Wednesday, November 24, 2010



Asset forfeiture: Insanity

When the government's asset forfeiture scheme was first being pushed back in 2006, I highlighted some of the problems such schemes had caused overseas - including the danger of giving asset forfeiture revenue to police. This creates a perverse incentive for police to seize more assets, which in turn creates incentives for corrupt and criminal behaviour. We can see the effects of such perverse incentives in the US, where people have been framed, tortured, and even killed by police eager to seize their assets. Two examples from Eric Schlosser's Reefer Madness:

In California, thirty-one state and federal agents raided Donald P. Scott's 200-acre ranch on the pretext that marijuana was growing there. Scott was inadvertently killed by a deputy sheriff.
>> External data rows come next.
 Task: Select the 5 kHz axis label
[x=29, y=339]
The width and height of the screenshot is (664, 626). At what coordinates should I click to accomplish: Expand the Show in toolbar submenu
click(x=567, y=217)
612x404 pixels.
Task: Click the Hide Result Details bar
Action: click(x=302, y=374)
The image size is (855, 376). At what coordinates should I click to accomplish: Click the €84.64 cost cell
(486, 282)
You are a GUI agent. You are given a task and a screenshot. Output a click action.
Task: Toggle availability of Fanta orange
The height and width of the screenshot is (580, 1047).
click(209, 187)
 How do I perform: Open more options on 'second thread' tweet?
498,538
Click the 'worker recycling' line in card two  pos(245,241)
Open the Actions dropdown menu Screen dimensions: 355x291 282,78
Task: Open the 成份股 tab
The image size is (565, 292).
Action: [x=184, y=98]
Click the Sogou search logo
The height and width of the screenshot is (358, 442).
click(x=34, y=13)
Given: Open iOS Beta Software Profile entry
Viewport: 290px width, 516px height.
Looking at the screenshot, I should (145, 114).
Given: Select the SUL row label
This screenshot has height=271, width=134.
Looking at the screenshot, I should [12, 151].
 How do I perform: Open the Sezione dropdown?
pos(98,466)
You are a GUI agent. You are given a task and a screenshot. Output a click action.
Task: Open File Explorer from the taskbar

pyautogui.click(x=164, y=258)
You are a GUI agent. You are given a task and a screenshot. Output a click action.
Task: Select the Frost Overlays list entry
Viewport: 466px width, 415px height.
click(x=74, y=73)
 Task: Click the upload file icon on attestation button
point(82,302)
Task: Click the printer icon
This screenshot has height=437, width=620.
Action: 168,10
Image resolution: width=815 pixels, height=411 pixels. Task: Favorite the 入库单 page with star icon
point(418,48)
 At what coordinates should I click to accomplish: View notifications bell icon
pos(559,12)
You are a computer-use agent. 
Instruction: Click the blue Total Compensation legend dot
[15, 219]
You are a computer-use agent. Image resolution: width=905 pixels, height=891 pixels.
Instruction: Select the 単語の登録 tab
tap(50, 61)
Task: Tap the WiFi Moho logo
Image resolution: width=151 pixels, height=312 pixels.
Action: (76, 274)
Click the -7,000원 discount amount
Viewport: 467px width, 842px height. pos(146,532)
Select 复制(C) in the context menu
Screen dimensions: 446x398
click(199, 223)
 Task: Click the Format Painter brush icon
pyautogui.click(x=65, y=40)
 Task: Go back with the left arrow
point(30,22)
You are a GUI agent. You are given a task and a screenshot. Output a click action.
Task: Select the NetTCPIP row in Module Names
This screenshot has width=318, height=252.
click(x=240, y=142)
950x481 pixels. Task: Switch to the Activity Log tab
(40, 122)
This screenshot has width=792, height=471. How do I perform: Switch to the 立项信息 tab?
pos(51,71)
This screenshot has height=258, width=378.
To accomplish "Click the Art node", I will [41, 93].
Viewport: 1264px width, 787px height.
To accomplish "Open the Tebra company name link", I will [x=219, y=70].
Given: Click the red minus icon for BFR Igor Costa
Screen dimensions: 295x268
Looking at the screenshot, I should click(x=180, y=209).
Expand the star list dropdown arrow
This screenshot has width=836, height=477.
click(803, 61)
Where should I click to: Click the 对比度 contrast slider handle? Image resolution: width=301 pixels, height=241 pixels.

No evidence of marijuana cultivation was discovered, and a subsequent investigation by the Ventura County's District Attorney's Office found that the drug agents had been motivated partly by a desire to seize the $5 million ranch. They had obtained an appraisal of the property weeks before the raid.

In New Jersey, Nicholas L. Bissell, Jr., a local prosecutor known as the Forfeiture King, helped an associate buy land seized in a marijuana case for a small fraction of its market value.

Any sane person would conclude that allowing police to profit directly from asset seizures is insanity. So naturally, that's exactly what the government is doing. From Question Time today:
Sandra Goudie: How are the funds gained from confiscated assets likely to be used?

Hon JUDITH COLLINS: The Government is planning to put the money to good use. Police are working with other agencies on plans to expand alcohol and drug treatment and extra law enforcement initiatives to fight organised crime groups.

(Emphasis added) So, the police can get more money by going out and taking it off suspected "criminals" (I use the quotes there because the standards of proof for seizure are so low that we cannot safely conclude anything about its victims). And its only going to be a matter of time until they steal some innocent person's house.

Still, it could be worse - they could link individual officer's pay and promotion prospects to seizures. OTOH, given that they already do that for traffic tickets, its probably only a matter of time...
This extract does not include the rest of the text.